*Goal of the exercise*: Condense the page text's paragraph that begins "Parents brought their children to Jesus" into a short list of its main facts.

*Page text*:
----

This three-part article is continued from:
Historical Doubts Concerning One "Covenant of Grace" - Part Two.

d) Gal 3:19 and 14

These verses are also mentioned as proofs of Infant Baptism by the compilers of the Westminster Confession, and a recent Presbyterian edition links them with Gen. 17:7 and 9. These passages no doubt show that blessings promised to Abraham are available to all Jews and Gentiles, who have the same faith in God that he had, and this might lead to the idea that in some sense, blessings of the Abrahamic Covenant are included in the New Covenant. But in what sense, would still need to be established.

But none of this establishes that there is only "one covenant." On the contrary, it shows that when it was superceded, the Old Covenant blessings were absorbed into, fulfilled by, and superceded by New Covenant blessings, which fulfilled or satisfied the promises of the Old.

It simply does not follow from the fulfillment of Old Covenant blessings in the New that there is only "one" covenant. And even if it did, it still would not follow that the administration of the New included the sign's being given to infants, any more than it must follow that the Lord's Supper must be given to infants.

e) Mark 10:13-16

This type of passage is an example of how desperate for NT "evidence" for Infant Baptism the Paedobaptist can become, and this goes for the Westminster Divines as well. The passage not only contains no notice of Infant Baptism, but not even of believer's baptism either.

Parents brought their children to Jesus so he could "touch" them. This he did, blessing them, not baptizing them. The word for "children" is paidia which includes all children from birth to adulthood. The parallel passages (Mt. 19:13-15 and Lk. 18:15-17) use both paidia and brephe (Lk only) but this only indicates that some of the children were very young, possibly babes-in-arms.

The significance of the passage is obvious; children should have free access to Jesus, a fact that has encouraged child evangelism. Jesus does not say that all children are saved, or even that all children are part of God's kingdom. He says that those people who are in the kingdom are there because they are in some sense "of such as (like) these children." Almost all commentators agree that the emphasis here is that membership in God's kingdom is characterized by child-like trust and dependence on God.

Baptists have often responded to this verse by holding child-dedication ceremonies in their churches, but they do not demand that everyone do this, since they know quite well that Scripture does not command dedication ceremonies for babies any more than it does for boats or pets. They do however, recognize the responsibility of the body of Christ for the children under its influence, and child dedication in a church service is a reasonable teaching tool to impress this on a church meeting.

----

*Material*:
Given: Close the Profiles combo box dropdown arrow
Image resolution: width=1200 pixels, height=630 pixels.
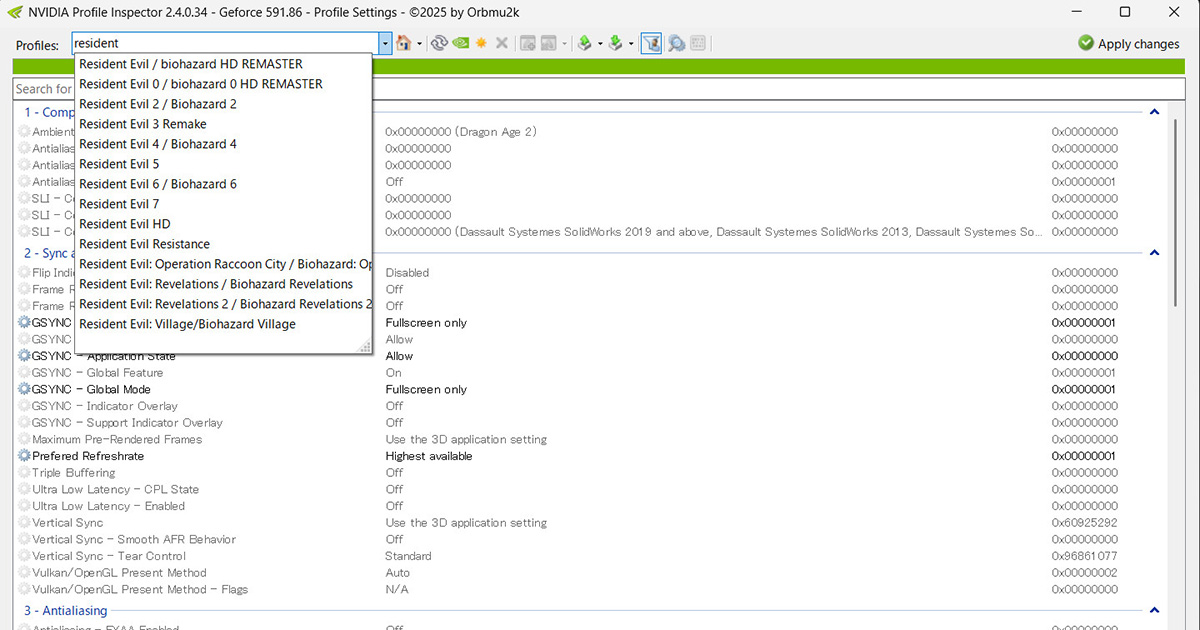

----

*The answer*:
- Parents brought their children to Jesus so he could touch them, and he blessed them rather than baptizing them.
- The word for "children," paidia, covers all children from birth to adulthood.
- The parallel passages (Mt. 19:13-15 and Lk. 18:15-17) use paidia, and Luke also uses brephe. This shows only that some of the children were very young, possibly babes-in-arms.